Onorificenze

Medaglia d’onore a Carlo Pantaloni, il santafiorese che rifiutò la Repubblica di Salò e fu deportato in Germania

Carlo Pantaloni

SANTA FIORA – Carlo Pantaloni, cittadino santafiorese, classe 1922, deceduto nel 2005, ha fatto parte di quel folto gruppo di militari italiani che, durante il secondo conflitto mondiale, dopo l’armistizio dell’Italia dell’8 settembre 1943, si rifiutarono di aderire alla Repubblica di Salò e furono per questo deportati e internati nei campi di concentramento in Germania.

Nel giorno della Memoria, durante una cerimonia che si è svolta in videoconferenza, promossa dall’Isgrec, il prefetto di Grosseto Fabio Marsilio ha consegnato al figlio di Carlo, Claudio Pantaloni, la Medaglia d’onore in memoria del padre, concessa con decreto del presidente della Repubblica ai militari internati italiani (IMI).

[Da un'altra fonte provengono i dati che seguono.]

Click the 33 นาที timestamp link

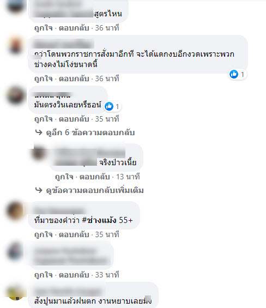click(107, 275)
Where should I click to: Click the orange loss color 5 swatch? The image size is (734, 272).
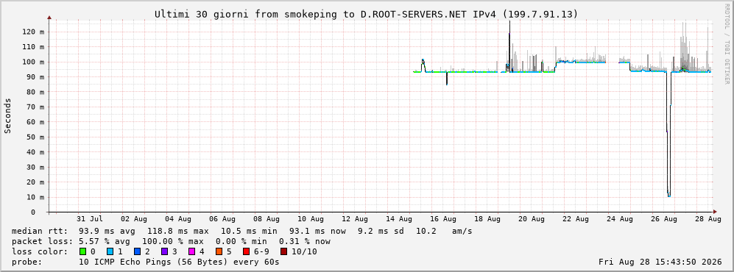click(219, 252)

“Uomini come il nostro concittadino Carlo Pantaloni –commenta il sindaco di Santa Fiora, Federico Balocchi – ci danno la misura di quanto la democrazia e la libertà siano una straordinaria conquista da difendere ogni giorno. Questa medaglia è il simbolo delle sofferenze subite dai nostri soldati per aver fatto la scelta coraggiosa di dire no al Nazifascismo a prezzo di indicibili sacrifici. Una memoria che è uno straordinario patrimonio storico e di valori da tramandare alle generazioni future.”

“Mio padre scelse di dire no alla dittatura e ad una guerra in cui non si riconosceva – spiega Claudio Pantaloni -preferendo 20 mesi di prigionia, di linciaggi morali e maltrattamenti fisici piuttosto che far parte delle file dell’esercito della Repubblica sociale, al fianco dei tedeschi. Una scelta sofferta, che fu presa con coraggio, pur sapendo di andare incontro ad un destino incerto, fatto di fame, freddo e ingiustizie, con il rischio di non tornare più a casa. E invece a casa tornò nel luglio del 1945, ma non ha mai voluto raccontare niente ai suoi familiari di quell’esperienza. Probabilmente ciò che aveva vissuto doveva essere dimenticato prima possibile.

Sono riuscito a ricostruire comunque questo capitolo drammatico della sua vita, grazie alla testimonianza di Romolo Netti di Seggiano, un ex soldato ancora in vita, che condivise con mio padre la guerra e il campo di concentramento. Il babbo venne richiamato alle armi durante il secondo conflitto mondiale, nel giugno del 1942, aggregato al primo reggimento Granatieri di Roma. Aveva appena 20 anni. Partì dall’aeroporto di Orbetello destinazione Atene, dove rimase dal 29 agosto del 1942 al 14 gennaio del 1943, poi fu trasferito a Patrasso fino alla cattura del 9 settembre 1943, quando i soldati tedeschi, dopo l’armistizio, lo resero prigioniero e lo deportarono nei campi di concentramento, come accadde ad altri 600mila soldati italiani che, come lui, si erano rifiutati di aderire alla Repubblica di Salò.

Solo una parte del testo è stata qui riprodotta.